One of Brooklyn’s top-billed condo projects, One Clinton offers apartments with hardwood floors, marble countertops and islands in kitchens, and master bathrooms with soaking tubs, walk-in showers, radiant floor heating and wood and marble finishes. Amenities include a 24-hour attended lobby, a bar-equipped Sky Lounge, a landscaped terrace with grilling stations, a children’s play space with indoor and outdoor areas, a sound-attenuated screening room, a music rehearsal area, a study, and a fitness center with a hot tub, sauna, and yoga studio. One Clinton also offers bike storage, garage parking, a laundry room, and private storage units available for purchase.


---


*#4 - Cocoa Exchange, 1 Wall Street Court

15 floors | 126 units | 1904 | Condominium*









https://ds3.cityrealty.com/img/f5a214aea17e0c1f591ef48efb041eee07623873+1004++0+60

Cocoa Exchange, which boasts one of the city's finest-looking curves and tastiest-sounding names, marks the convergence of Pearl and Beaver Streets within Downtown’s angled street grid that dates back to the old Dutch days of New Amsterdam. The narrow, triangular building with a rounded, drum-like prow and an ornate, polychromatic pinnacle was built in 1904 and once served as the headquarters for the New York Cocoa Exchange.

More recently, the building gained exposure as the fictional Continental Hotel in the 2019 blockbuster _John Wick 3_. To potential residents, however, the landmark may be notable for its cozy common areas, fitness center, and a landscaped roof deck that allows for sunbathing whenever the sun passes between the surrounding skyscrapers.


---


*#5 - 63 Wall Street

37 floors | 476 units | 1928 | Rental*









https://ds3.cityrealty.com/img/4da2...914c9f8fb2604bb+1004++0+60/63-wall-street.jpg

Across from Cocoa Exchange rises another, much larger “flatiron” that takes up a whole block. 63 Wall Street, formerly known as The Crest, combines two adjacent pre-war office buildings, each angled on one side, creating a massive, 476-unit rental complex with a grand chandelier lounge, a marble-clad elevator lobby, a fitness center, a children’s playroom, and a roof deck that allows for grilling within view of Wall Street gargoyles.

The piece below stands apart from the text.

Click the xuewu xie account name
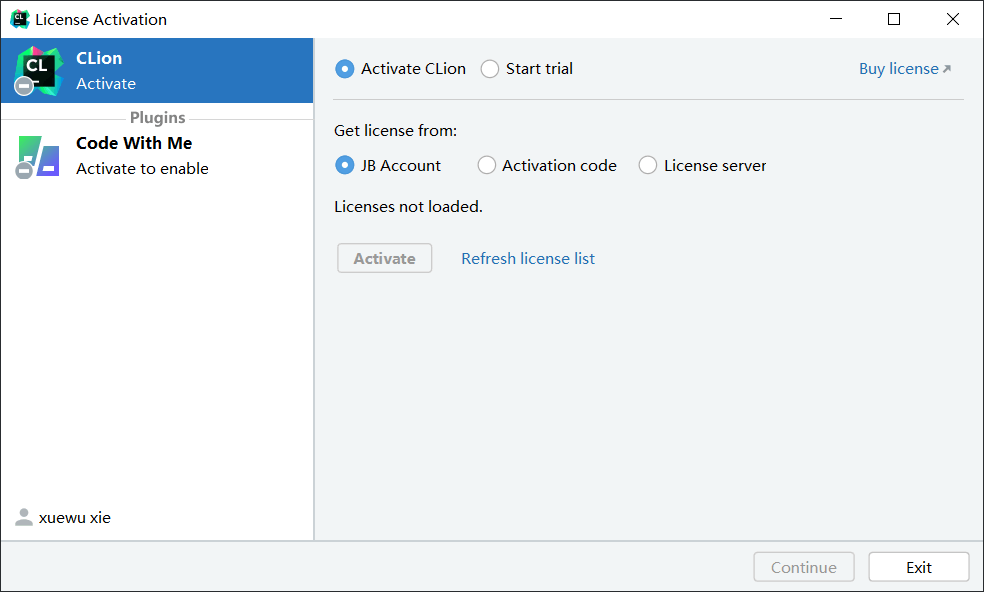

The smaller of the two buildings stands at 67 Wall Street, at the where Beaver and Wall streets meet; its angular, 25-story prow, adorned with nautical reliefs at the base and pinnacle, rises across from the gently-curved Cocoa Exchange next door, making for one of the most dramatic intersections in Downtown. 63 Wall Street, the taller of the pair, greets the crossing of Wall and Hanover streets with a chamfered corner that rises in setbacks to a dramatic crown with a hipped roof, large octagonal windows, and projecting gargoyles.


---


*#6 - Delmonico's Building, 56 Beaver Street

8 floors | 40 units | 1891 | Rental*









https://ds3.cityrealty.com/img/24f2...f6808d8bb7+1004++0+60/delmonicos-building.jpg

Cocoa Exchange may have a more delectable name, but when it comes to culinary delights, it’s Delmonico's Building that’s got the goods, as it houses the Delmonico’s Steak House on the ground floor, with a grand entrance at the helm of its rounded prow. The eight-story landmark dates all the way back to 1891, making it a wedge-shaped building that predates even the famed Flatiron.

Architect James Brown Lord’s red-hued, brick-and-stone facade mixes Romanesque and Renaissance motifs, and the building remains one of Downtown’s finest-looking buildings even well more than a century after construction. Today, the former office building is a rental equipped with a fitness center and a roof deck.


---


*#7 - The Shenandoah, 10 Sheridan Square

14 floors | 74 units | 1929 | Rental*









https://ds1.cityrealty.com/img/f459...5ef905e8626c858+1004++0+60/the-shenandoah.jpg

When the Flatiron Building rose in 1902, skyscrapers remained the exclusive domain of the office worker. By the late 1920’s, on the eve of the 1929 Multiple Dwelling Law that finally updated long-outdated tenement regulations for the skyscraper era, high-rise apartment buildings were already all the rage in the affluent parts of Manhattan, rising to around 15 stories, the maximum height achievable without resorting to loopholes such as the kitchenless “apartment hotel.”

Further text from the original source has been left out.